LMFAO!!!!!!!!!!!!!!!!!!!!!!!!!!!!!!

I told Kev yesterday I feel that this car is a Brute of a Animal !

Regards

Amar


----------



## MGT Motorsport Ltd (Aug 19, 2005)

[email protected] said:


> LMFAO!!!!!!!!!!!!!!!!!!!!!!!!!!!!!!
> 
> I told Kev yesterday I feel that this car is a Brute of a Animal !
> 
> ...



Hi Amar








It has just done-1295-at the hubs and 1006-ftlb-at the hubs:thumbsup:



Regards Mark


----------



## andrew186 (May 3, 2010)

wow thats amazing, need some videos please!!


----------



## EAndy (Dec 13, 2011)

andrew186 said:


> wow thats amazing, need some videos please!!


^^^ What he said


----------



## Eadon (Dec 14, 2012)

MGT Racing said:


> It has just done-1295-at the hubs and 1006-ftlb-at the hubs :thumbsup:



Wow! 

Top work SVM and MGT :thumbsup:


----------



## goldgtr35 (Aug 15, 2012)

That's some huge numbers,,,


----------



## ROG350Z (Jun 15, 2008)

Are those good numbers then??? ;-)


----------



## tonigmr2 (Sep 12, 2002)

A little better than average!!:runaway:


----------



## 800bhp (Nov 11, 2010)

'MANIC' Medusa now then


----------



## pulsarboby (Nov 3, 2012)

was this on srr's rollers?
that's an immense amount of power


----------



## Eadon (Dec 14, 2012)

pulsarboby said:


> was this on srr's rollers?
> that's an immense amount of power


I'm assuming it would be MGTs Dynapacks considering they are hub values, and the fact MGT are the OP.


----------



## grahamc (Oct 1, 2006)

Id be pissed!!!! 5 short of 1300, back to the drawing board


----------



## saucyboy (Nov 1, 2009)

All I can say is wow!!!!! :bowdown1:


----------



## pwpro (Jun 6, 2009)

holy shit thats some power !!


----------



## alloy (Apr 29, 2005)

That's insane! Well done all involved! Vids and graphs please!


----------



## Swobber (Oct 8, 2006)

Any guess on engine power?


----------



## andyg (Apr 1, 2012)

UNBELIEVABLE  
Well done all


----------



## Anders_R35 (Jul 20, 2011)

When will it hit the strip?


----------



## [email protected] (Feb 1, 2012)

OMGOSH



alloy said:


> That's insane! Well done all involved! Vids and graphs please!












Regards

Amar


----------



## paulock (Dec 1, 2012)

Eadon said:


> I'm assuming it would be MGTs Dynapacks considering they are hub values, and the fact MGT are the OP.

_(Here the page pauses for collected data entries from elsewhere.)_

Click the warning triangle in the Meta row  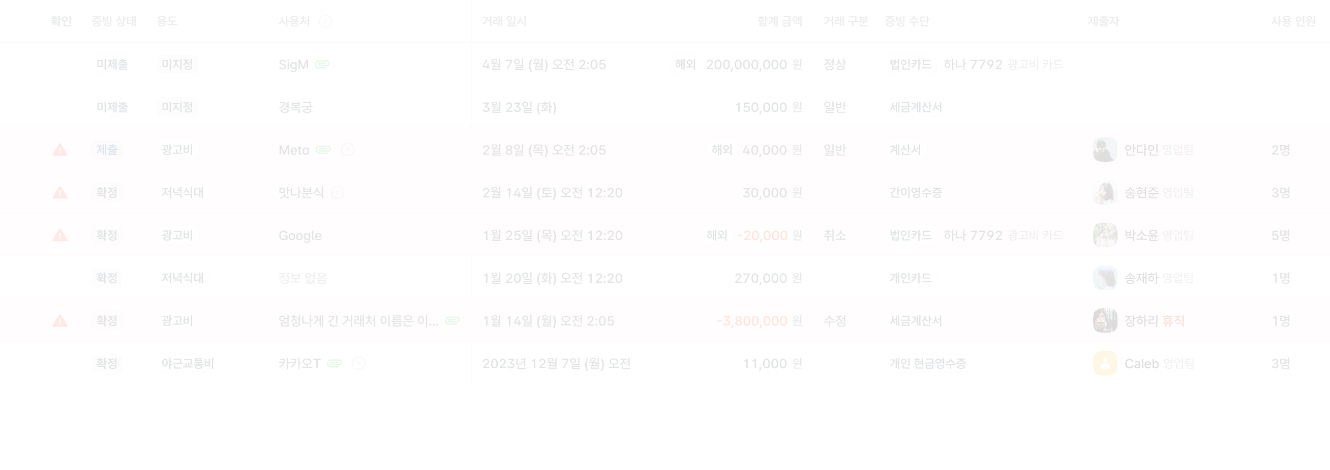[60, 150]
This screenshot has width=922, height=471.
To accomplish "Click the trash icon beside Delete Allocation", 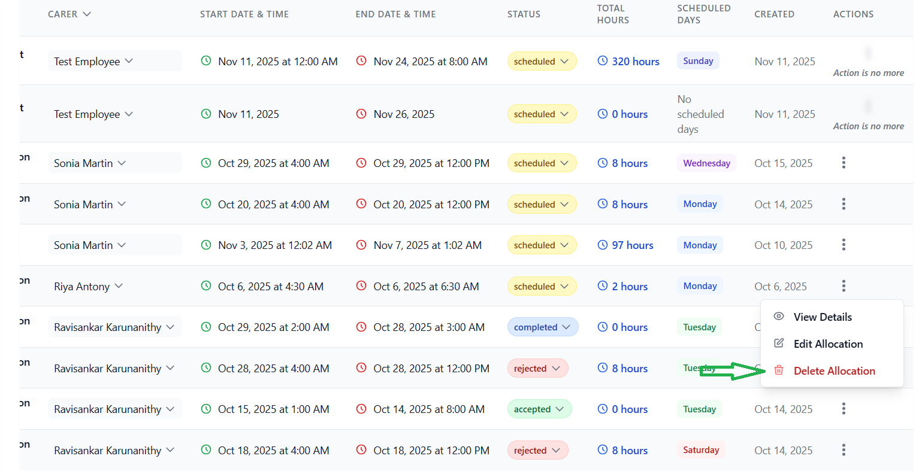I will (x=779, y=370).
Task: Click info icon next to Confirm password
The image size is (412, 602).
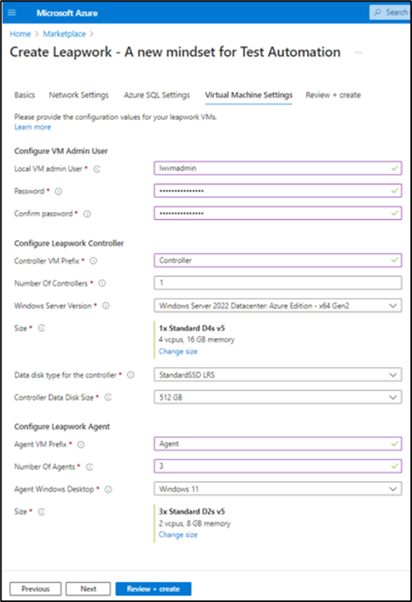Action: tap(87, 214)
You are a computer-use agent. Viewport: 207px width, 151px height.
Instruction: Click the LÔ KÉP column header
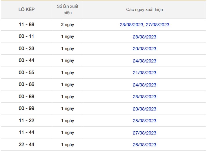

and it does say at the start svm at mgt lol


----------



## Eadon (Dec 14, 2012)

paulock said:


> and it does say at the start svm at mgt lol


haha yeah that too!


----------



## CT17 (Mar 25, 2011)

Wow. :bowdown1:


----------



## Vernonjones (Oct 23, 2012)

Well done all. Lets hope it holds together. That's my biggest worry about going to the next stage.

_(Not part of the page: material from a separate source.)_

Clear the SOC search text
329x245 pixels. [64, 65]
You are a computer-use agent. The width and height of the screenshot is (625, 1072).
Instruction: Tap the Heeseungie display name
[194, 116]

Any more info on car - daily drive? everyday power levels?


----------



## johnhanton57 (May 2, 2009)

Many thanks to the team at SVM for making Medusa the animal she now is. 

Watch out folks there is more to come and records to break this year. 

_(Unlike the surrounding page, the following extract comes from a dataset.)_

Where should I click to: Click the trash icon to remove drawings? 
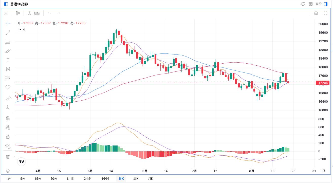pos(8,157)
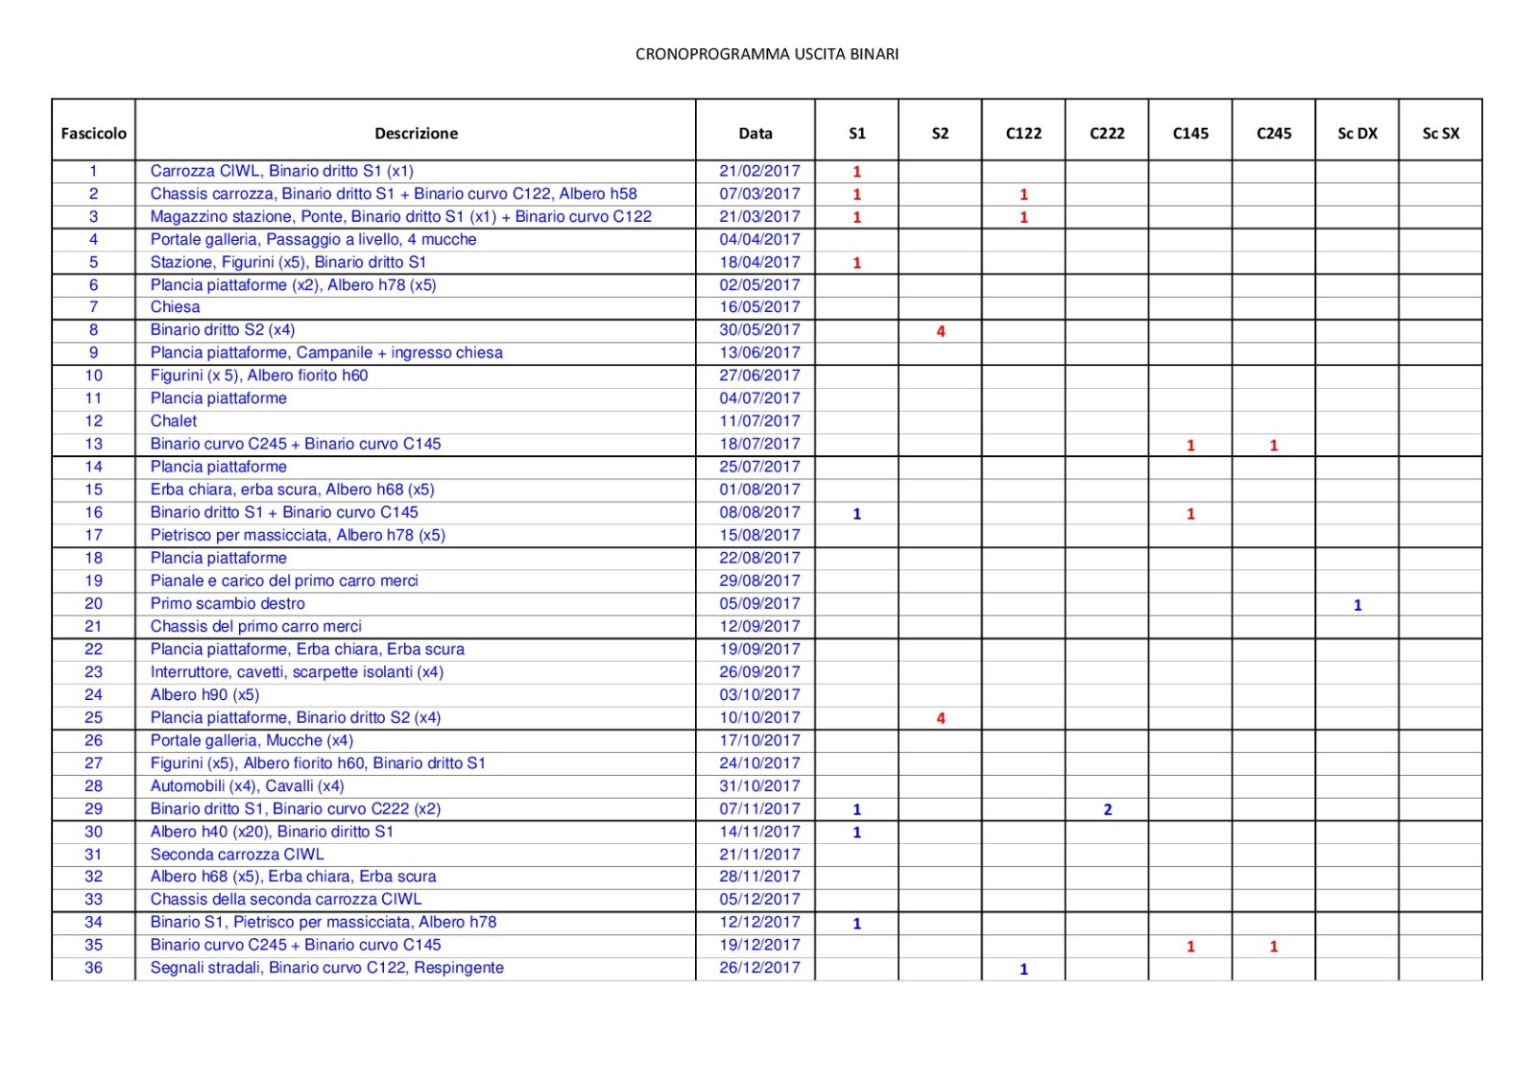Click the date 05/09/2017
The image size is (1536, 1086).
758,603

I only wish i had been in country to witness. 

where are the Videos:bowdown1::bowdown1:


----------



## Stevie76 (Dec 17, 2009)

Having been up at SVM last weekend seeing the cars and efforts going into some of these big builds I'm not that surprised at the numbers to be honest....quite simply staggering to be getting just shy of 1300bhp but I know there's more to come:thumbsup:

Excellent job chaps!


----------



## johnhanton57 (May 2, 2009)

Stevie76 said:


> Having been up at SVM last weekend seeing the cars and efforts going into some of these big builds I'm not that surprised at the numbers to be honest....quite simply staggering to be getting just shy of 1300bhp but I know there's more to come:thumbsup:
> 
> Excellent job chaps!


Thanks Steve,

I must admit it's not bad for a 3.8 litre motor


----------



## charles charlie (May 3, 2008)

John, what craziness has been added to your car now to achieve this?!


----------



## RichF-R35 (Jun 16, 2012)

When and where do you hope to get it down the drag strip?


----------



## Stevie76 (Dec 17, 2009)

johnhanton57 said:


> Thanks Steve,
> 
> I must admit it's not bad for a 3.8 litre motor


Yeah not too shabby at all:chuckle: you will be needing to drive it with a flight suit fitted to take account of the launch G force! Who needs a veyron!


----------



## Asim R32GTR (Sep 24, 2003)

Holy shit! 

4500rpm = 500hp
5000rpm = 900hp
6000rpm = just over 1100hp 

That must be a handfull to drive! And at least FUN! :bowdown1:


----------



## Verinder1984 (May 8, 2011)

*.*

imagine sitting in that car between 4-7K rpm?



thats space ship Gforces


----------



## robsm (Jul 22, 2008)

what is this in american? just to compare with the yanks

very impressive guys


----------



## [email protected] (Nov 16, 2010)

grahamc said:


> Id be pissed!!!! 5 short of 1300, back to the drawing board


That what I was thinking 
More Power required , got to be 13k whp in 2013  
kk


----------



## RJT (Mar 4, 2011)

13000 wowzers! Haha


----------



## Eadon (Dec 14, 2012)

[email protected] said:


> That what I was thinking
> More Power required , got to be *13k* whp in 2013
> kk


Now that would be something!


----------



## [email protected] (Nov 16, 2010)

Vernonjones said:


> Well done all. Lets hope it holds together. That's my biggest worry about going to the next stage.
> 
> Any more info on car - daily drive? everyday power levels?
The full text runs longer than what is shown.